踊りが終わると,彼女は早速私に感想を求めて来た.私は感じたままのことを言うと,彼女は,
「あら,素直で可愛いわね.その真っ直ぐな瞳は・・・アナタもしかして学者さん?」
と問うて来た.私は,ああ,そうだよ,と返すと,彼女は,
「ここまでアタシの踊りを観てくれた人なんて今までいなかったから・・・.いいわ.とっておきの情報を教えてあげる.コーネリアの町を出たら,東へ向かいなさい.そうすると『プラボカ』という港町に辿り着くはずよ.そこで,ビッケという船乗りにこう話しかけるの.『北の魔女の使いだ』って」
と言ったのだ.私は思わず,
「君はマトーヤのことを知っているのか?!それじゃあ・・・」
といいかけたところ,その踊り子の彼女は,
「ダ~メ.これ以上は,私のお家に来てもらわないと教えてあげないわ」
と言ったのだった.妻がいる私は,当然それ以上の要求に応えられず,従って得られた情報もそれだけだった.

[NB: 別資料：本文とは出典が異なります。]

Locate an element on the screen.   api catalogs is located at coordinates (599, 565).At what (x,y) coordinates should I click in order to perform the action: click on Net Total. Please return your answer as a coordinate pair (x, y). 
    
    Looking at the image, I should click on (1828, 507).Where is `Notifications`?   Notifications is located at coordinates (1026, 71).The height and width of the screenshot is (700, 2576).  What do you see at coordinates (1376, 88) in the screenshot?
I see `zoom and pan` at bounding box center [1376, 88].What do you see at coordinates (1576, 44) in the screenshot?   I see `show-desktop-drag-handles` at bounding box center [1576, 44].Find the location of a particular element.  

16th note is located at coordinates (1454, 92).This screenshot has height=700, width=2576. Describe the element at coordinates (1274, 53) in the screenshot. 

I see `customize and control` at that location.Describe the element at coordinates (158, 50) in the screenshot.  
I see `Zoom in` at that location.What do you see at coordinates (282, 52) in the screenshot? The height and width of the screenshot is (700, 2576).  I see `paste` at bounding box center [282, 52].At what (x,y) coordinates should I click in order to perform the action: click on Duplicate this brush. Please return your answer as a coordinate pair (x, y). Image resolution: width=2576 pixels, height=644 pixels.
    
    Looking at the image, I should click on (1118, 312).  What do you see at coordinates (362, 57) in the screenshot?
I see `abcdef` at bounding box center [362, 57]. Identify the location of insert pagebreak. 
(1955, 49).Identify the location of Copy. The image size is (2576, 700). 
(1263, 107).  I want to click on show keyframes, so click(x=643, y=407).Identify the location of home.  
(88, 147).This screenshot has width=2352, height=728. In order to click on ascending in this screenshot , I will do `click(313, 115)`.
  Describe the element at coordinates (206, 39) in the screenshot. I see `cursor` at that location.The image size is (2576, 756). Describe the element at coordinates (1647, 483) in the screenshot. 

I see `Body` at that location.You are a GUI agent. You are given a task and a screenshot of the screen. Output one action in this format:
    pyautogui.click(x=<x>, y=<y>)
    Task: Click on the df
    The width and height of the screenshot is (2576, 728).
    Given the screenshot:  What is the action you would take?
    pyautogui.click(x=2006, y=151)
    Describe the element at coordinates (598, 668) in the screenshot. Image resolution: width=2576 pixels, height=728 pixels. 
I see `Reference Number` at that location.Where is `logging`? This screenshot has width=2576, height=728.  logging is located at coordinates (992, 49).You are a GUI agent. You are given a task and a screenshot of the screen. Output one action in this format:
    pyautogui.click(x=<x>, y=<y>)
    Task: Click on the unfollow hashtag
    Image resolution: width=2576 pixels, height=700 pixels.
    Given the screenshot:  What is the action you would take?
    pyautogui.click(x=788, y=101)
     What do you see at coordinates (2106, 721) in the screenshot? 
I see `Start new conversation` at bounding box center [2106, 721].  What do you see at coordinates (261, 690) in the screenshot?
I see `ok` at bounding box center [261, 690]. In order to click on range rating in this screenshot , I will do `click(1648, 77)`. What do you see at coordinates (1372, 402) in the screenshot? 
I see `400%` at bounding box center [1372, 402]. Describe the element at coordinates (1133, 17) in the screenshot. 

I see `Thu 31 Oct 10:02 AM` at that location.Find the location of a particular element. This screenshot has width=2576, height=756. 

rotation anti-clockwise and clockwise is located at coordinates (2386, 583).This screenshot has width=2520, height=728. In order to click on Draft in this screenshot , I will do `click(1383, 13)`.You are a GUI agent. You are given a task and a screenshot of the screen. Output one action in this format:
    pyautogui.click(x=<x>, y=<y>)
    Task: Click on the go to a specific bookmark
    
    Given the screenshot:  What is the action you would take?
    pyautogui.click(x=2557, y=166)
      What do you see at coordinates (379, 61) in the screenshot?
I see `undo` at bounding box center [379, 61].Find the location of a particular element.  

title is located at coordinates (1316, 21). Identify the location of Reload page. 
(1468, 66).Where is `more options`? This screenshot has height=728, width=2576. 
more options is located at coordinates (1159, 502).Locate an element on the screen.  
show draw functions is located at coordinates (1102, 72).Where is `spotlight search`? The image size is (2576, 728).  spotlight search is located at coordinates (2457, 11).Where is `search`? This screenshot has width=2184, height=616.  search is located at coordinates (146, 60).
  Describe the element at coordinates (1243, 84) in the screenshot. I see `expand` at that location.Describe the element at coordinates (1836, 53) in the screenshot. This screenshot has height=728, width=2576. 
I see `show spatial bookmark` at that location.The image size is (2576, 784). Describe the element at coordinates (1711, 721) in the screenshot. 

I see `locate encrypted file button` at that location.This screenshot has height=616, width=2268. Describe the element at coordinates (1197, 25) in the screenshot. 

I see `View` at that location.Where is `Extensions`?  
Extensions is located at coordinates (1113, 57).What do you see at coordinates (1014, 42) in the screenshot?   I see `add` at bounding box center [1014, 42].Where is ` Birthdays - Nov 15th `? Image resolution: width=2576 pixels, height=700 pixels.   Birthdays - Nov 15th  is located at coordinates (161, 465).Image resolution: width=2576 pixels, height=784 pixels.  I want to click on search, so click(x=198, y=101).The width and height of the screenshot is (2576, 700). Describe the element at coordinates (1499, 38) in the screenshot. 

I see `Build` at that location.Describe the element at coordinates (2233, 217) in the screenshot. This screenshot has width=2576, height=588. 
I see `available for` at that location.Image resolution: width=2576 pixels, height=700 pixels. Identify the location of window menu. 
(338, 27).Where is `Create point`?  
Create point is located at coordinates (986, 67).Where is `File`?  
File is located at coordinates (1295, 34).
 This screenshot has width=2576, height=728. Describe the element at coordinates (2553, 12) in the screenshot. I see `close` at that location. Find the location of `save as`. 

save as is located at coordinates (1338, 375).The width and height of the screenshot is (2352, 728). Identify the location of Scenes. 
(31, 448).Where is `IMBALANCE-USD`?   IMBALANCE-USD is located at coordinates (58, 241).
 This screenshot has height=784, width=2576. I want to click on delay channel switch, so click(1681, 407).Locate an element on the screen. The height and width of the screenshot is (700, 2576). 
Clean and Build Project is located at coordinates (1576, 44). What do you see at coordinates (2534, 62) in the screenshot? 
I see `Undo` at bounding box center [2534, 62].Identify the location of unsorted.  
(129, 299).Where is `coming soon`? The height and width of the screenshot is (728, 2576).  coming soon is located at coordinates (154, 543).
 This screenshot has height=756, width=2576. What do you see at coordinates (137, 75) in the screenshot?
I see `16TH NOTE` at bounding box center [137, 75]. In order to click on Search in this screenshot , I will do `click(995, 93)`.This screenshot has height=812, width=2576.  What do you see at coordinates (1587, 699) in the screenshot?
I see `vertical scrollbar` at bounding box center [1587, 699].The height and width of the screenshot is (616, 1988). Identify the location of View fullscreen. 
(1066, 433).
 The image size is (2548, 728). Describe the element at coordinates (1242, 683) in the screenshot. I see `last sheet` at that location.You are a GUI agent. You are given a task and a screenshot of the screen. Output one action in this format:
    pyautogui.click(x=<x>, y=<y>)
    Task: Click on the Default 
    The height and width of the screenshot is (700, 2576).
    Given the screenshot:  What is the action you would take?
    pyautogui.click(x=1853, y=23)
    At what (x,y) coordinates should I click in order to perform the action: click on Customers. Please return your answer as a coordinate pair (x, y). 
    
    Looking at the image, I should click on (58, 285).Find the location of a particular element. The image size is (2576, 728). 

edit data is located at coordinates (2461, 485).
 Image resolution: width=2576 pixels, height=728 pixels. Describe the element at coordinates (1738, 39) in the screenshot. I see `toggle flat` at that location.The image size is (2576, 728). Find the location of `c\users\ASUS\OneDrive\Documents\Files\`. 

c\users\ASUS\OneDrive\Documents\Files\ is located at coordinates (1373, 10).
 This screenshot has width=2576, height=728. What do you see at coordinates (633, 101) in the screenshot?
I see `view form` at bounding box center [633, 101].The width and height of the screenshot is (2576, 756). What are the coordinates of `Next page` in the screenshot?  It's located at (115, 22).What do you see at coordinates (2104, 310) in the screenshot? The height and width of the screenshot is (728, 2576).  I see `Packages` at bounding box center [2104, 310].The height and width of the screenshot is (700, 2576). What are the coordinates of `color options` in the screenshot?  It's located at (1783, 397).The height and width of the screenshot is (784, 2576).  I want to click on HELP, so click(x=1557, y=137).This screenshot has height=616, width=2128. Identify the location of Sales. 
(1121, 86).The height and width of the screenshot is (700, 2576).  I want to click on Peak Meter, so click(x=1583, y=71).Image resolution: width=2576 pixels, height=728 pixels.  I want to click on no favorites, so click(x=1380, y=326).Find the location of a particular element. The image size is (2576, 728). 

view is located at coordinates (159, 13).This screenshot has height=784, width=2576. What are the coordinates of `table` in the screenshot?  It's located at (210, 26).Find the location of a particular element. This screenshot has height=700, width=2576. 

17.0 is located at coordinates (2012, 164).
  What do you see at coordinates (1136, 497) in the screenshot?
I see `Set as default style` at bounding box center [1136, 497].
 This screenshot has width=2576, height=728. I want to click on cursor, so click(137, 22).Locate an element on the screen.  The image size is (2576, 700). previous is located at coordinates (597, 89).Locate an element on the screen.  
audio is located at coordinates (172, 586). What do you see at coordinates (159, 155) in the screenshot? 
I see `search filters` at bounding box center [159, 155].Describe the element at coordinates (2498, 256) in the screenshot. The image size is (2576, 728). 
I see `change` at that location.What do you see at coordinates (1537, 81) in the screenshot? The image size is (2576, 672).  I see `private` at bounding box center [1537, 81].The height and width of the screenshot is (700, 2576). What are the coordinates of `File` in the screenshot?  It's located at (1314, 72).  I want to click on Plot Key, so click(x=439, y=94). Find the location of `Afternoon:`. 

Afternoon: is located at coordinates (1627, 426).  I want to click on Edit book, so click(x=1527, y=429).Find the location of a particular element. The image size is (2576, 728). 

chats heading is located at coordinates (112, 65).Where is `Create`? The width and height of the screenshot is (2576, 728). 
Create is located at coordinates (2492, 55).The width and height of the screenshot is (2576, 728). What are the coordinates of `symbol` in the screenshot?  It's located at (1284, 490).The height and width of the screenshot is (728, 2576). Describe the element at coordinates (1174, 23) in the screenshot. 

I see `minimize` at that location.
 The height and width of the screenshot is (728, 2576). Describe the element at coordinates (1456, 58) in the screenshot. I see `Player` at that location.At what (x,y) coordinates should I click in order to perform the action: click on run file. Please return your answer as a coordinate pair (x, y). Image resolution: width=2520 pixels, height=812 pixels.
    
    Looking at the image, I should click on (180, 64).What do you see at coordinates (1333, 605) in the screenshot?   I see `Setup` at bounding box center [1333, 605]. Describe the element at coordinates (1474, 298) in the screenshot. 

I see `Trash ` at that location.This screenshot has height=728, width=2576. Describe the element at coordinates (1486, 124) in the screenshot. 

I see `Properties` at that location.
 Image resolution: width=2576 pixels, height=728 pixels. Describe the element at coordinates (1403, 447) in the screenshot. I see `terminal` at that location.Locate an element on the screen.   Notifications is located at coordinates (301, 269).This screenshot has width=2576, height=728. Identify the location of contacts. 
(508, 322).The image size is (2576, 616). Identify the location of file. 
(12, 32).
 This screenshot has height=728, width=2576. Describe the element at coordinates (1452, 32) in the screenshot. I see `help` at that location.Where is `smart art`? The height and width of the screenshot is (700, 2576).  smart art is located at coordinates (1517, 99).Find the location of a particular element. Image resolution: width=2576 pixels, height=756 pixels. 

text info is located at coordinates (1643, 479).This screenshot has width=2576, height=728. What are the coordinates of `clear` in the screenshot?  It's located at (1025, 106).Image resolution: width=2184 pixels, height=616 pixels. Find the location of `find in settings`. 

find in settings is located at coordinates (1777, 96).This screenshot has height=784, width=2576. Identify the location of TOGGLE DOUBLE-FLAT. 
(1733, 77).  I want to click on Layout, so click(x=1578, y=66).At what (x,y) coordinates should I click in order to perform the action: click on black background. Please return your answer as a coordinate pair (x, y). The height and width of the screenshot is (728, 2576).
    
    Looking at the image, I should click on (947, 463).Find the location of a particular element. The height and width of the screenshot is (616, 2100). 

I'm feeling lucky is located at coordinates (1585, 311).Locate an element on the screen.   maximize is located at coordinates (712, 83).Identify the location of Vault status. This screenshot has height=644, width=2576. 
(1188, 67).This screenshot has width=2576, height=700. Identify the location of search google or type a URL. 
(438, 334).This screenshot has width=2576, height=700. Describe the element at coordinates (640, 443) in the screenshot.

翌日,コーネリアの町の宿屋を後にした私は,早速東へ向かい,歩き始めた.


3.もう一度あなたと


コーネリアの町で出会った踊り子から得た情報を基に,私はコーネリア国北部にある大橋を渡り,何日間かに渡り東へ向けて歩き続けた.二つの森林地帯を越え,予め用意していた食料が半分くらい減った日にやっと私は港町・プラボカへ辿り着くことができた.

プラボカへ着いた私は,まず十数日間の旅の疲れを癒すために,かの町の宿屋へ足を運んだ.町の入り口から宿屋と思しき建物へ向かう最中,私はこのプラボカの町の面白い特徴を発見した.・・・やはり,疲れていても,何があっても,楽しみや面白さを見つける心は持っていたいものだな.その面白い特徴とは,まず町が東西に分かれて対称的に造られていること,そして町を東西に分かつメインストリートにところどころで珍しい食物や道具を売っている露店が開かれていることだった.町の造りに関しては,此処プラボカはコーネリアの城下町と同様,上・下水道が張り巡らされていた.いや,というよりは,水道が町を囲むように造られていて,まるで小さな湖に浮かぶ町のようだった.私は宿屋へ行く道がてら,露店で売られている色鮮やかな果物を買った.

「この町は,活気に溢れている・・・」

それが私のプラボカに対する第一印象であった.

その日の夜,私はプラボカの宿にある一室にて,史書をめくりながら,コーネリア城下町で出会った踊り子から得られた情報を思い出していた.この町にいるビッケという船乗り・・・に会い,こう言うのだったのだな.「北の魔女の使いだ」と.それにしてもあの踊り子は何故,北の魔女・・・多分マトーヤのことだろうが・・・の存在を知っていたのだろうか?かのような疑問が脳裏を過ったが,今は疲れを癒す時だ.早々と寝て,明日に備えよう.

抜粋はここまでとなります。